Vision Foundation Models (VFMs) have become the cornerstone of modern computer vision, offering robust representations across a wide array of tasks. While recent advances allow these models to handle varying input sizes during training, inference typically remains restricted to a single, fixed scale. This prevalent single-scale paradigm overlooks a fundamental property of visual perception: varying resolutions offer complementary inductive biases, where low-resolution views excel at global semantic recognition and high-resolution views are essential for fine-grained refinement. In this work, we propose Multi-Resolution Fusion (MuRF), a simple yet universally effective strategy to harness this synergy at inference time. Instead of relying on a single view, MuRF constructs a unified representation by processing an image at multiple resolutions through a frozen VFM and fusing the resulting features. The universality of MuRF is its most compelling attribute. It is not tied to a specific architecture, serving instead as a fundamental, training-free enhancement to visual representation. We empirically validate this by applying MuRF to a broad spectrum of critical computer vision tasks across multiple distinct VFM families - primarily DINOv2, but also demonstrating successful generalization to contrastive models like SigLIP2.
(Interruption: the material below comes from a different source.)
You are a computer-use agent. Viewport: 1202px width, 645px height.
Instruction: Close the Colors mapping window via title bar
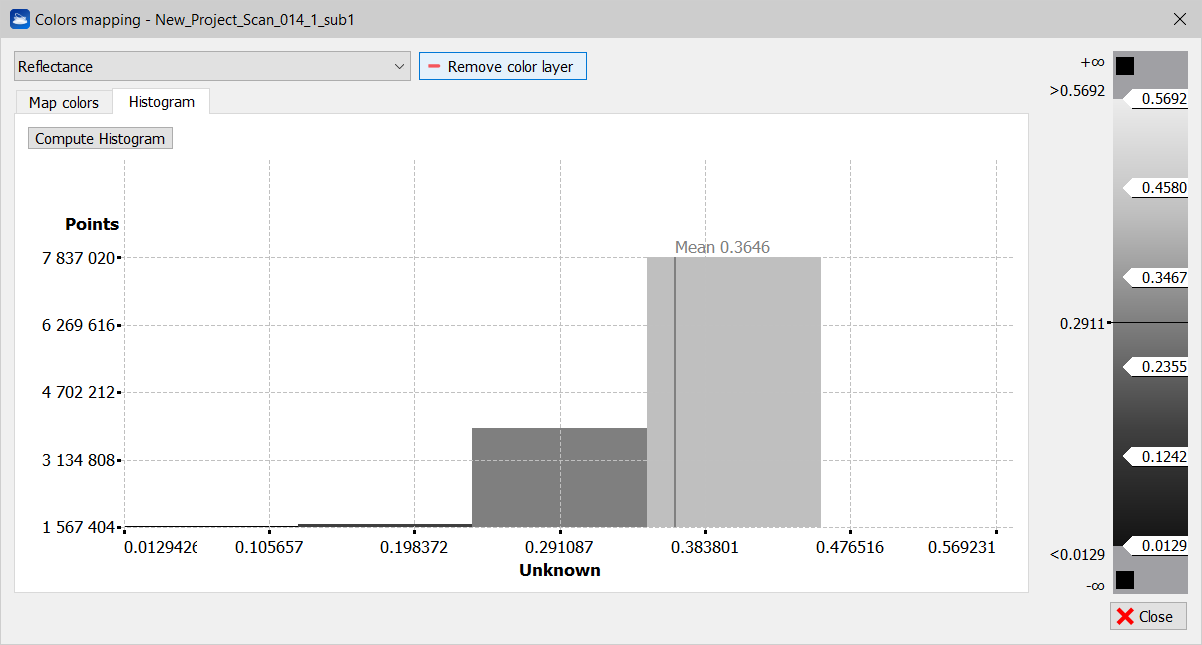(1179, 19)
Our goal is to extract a universal, scale-robust visual representation from a frozen Vision Foundation Model (VFM). The core of MuRF is motivated by a fundamental property of visual perception: low resolutions capture global context for robust recognition, while high resolutions provide fine-grained detail for precise refinement.
Overview of Multi-Resolution Fusion (MuRF). We process an image pyramid through a frozen VFM, upsample the resulting feature maps to a common spatial resolution, and concatenate them channel-wise.
MuRF builds a feature pyramid directly from the input space. We resize the image to a set of scaling factors and pass each view through a frozen VFM encoder.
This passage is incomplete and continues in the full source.